Final Thoughts: Treatment of High-Risk MDS

Amer Zeidan, MBBS, MPH: 
Management of high‑risk MDS continues to be quite challenging, as there really have not been any new agents since the approval of azacitidine (2004) and decitabine (2016), despite testing of many drugs and combinations with HMAs. Although we have seen lots of good early phase II data, many of the randomized phase III trials have been negative. 

As discussed previously, although the primary endpoint of STIMULUS‑MDS1 (sabatolimab plus HMA vs HMA alone) was not met, the potential for delayed benefit remains, especially in patients with lower disease burden.
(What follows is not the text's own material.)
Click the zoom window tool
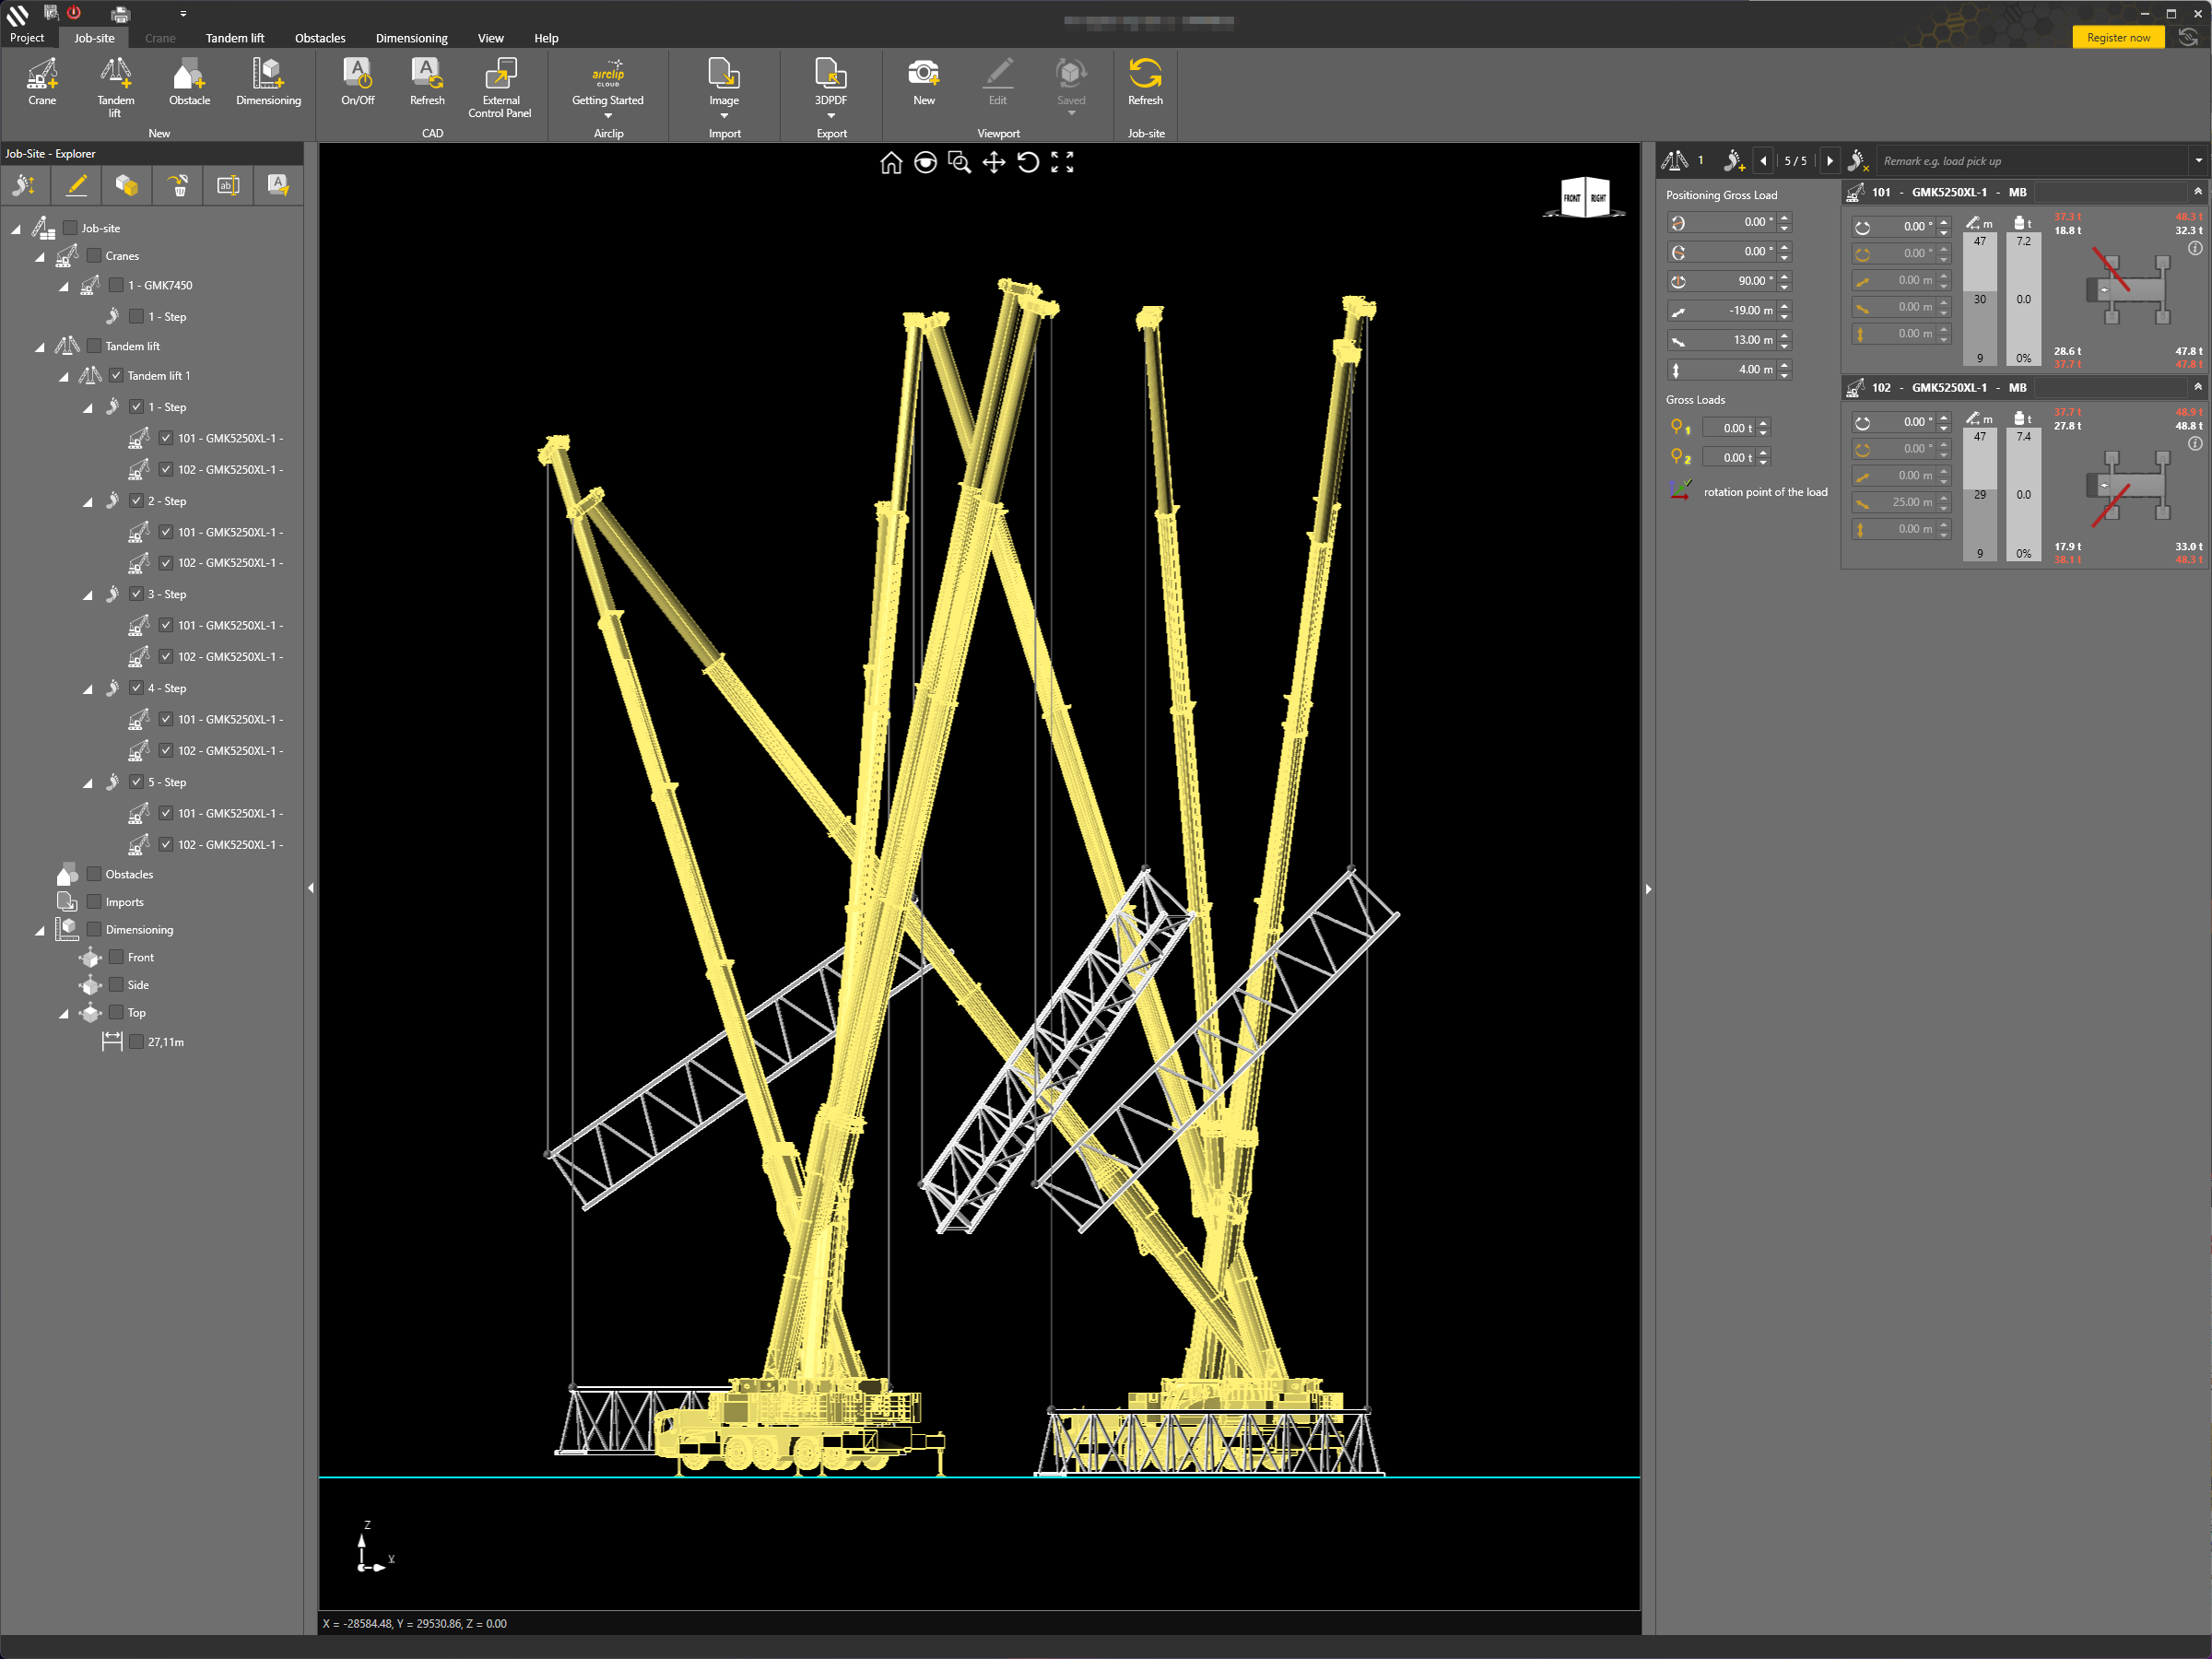The width and height of the screenshot is (2212, 1659). pyautogui.click(x=959, y=163)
The results of the randomized phase III STIMULUS-MDS2 trial (NCT04266301) are anticipated in 2024, which we hope will provide a definitive answer about the clinical benefit of sabatolimab in combination with HMA. 

In addition to sabatolimab, numerous other agents are being tested in phase III studies including magrolimab (anti‑CD47 antibody), venetoclax (BCL-2 inhibitor), and tamibarotene (RARα agonist). All of these are ongoing phase III trials, and if at least 1 of them turns out positive, it would potentially change the standard of care (SoC) for patients with higher‑risk MDS, which today continues to be single‑agent HMAs for most patients.
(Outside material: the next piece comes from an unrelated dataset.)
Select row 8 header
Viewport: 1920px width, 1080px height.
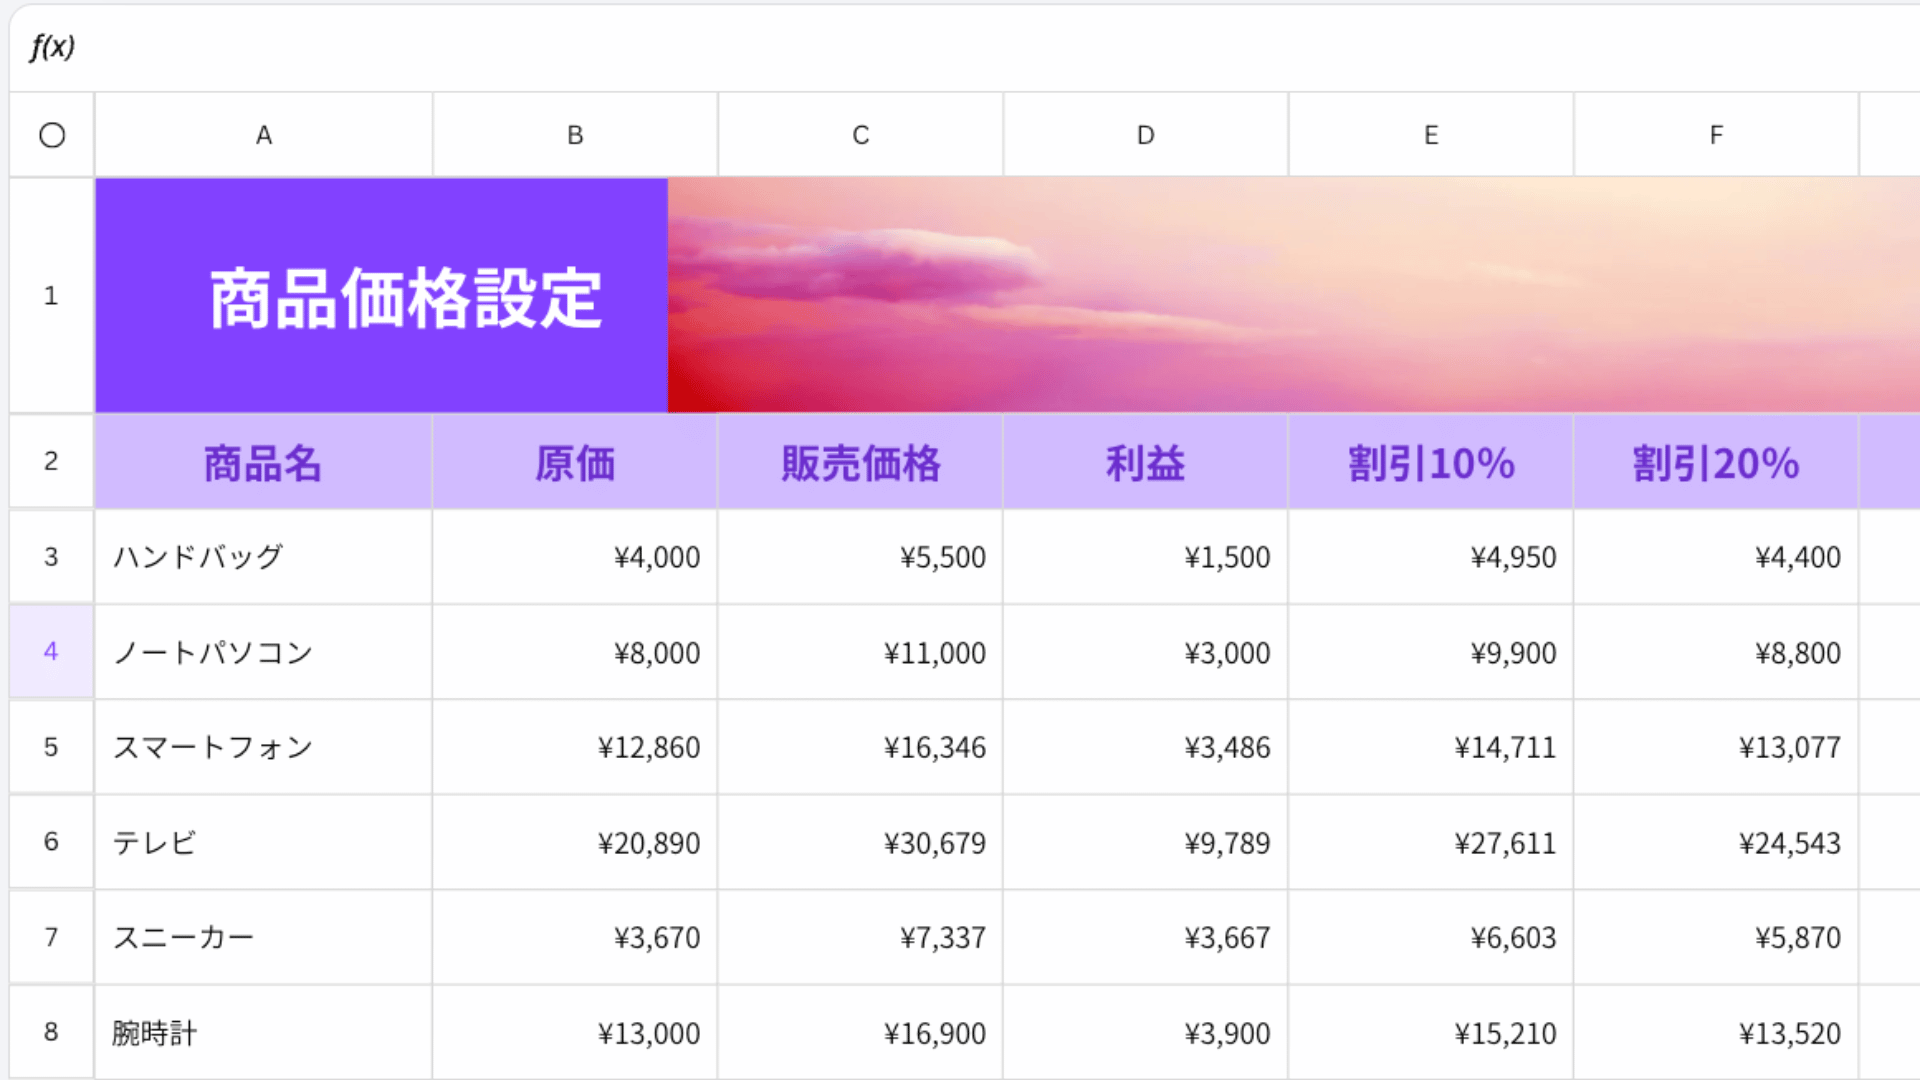51,1032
Final Thoughts: Treatment of Relapsed/Refractory MDS

Amer Zeidan, MBBS, MPH: 
The refractory/relapsed setting for MDS continues to be a very difficult situation, with a median survival of approximately 6 months. Generally, patients do not do well because most are not able to go to transplant, and there are no approved therapies in the relapsed/refractory setting. There was a presentation at ASH 2022 about an inhibitor of CXCR1/2 (SX-682) that was well tolerated and showed some activity. In the interim analysis of a phase I dose-escalation study in patients after HMA failure (N = 17), a dose-dependent increase in ORR (up to 50%) was seen with SX-682 treatment; 47% of patients across all doses had reduction in marrow blasts, and marrow CR was achieved in 33% of patients receiving the selected optimal dose.18

Regardless, this is a very small cohort of patients with limited follow-up, so we need longer follow up and a bigger sample size. In general, management of MDS after HMA failure continues to be a very difficult area, and more drug development is needed urgently to help improve the outcomes of our patients.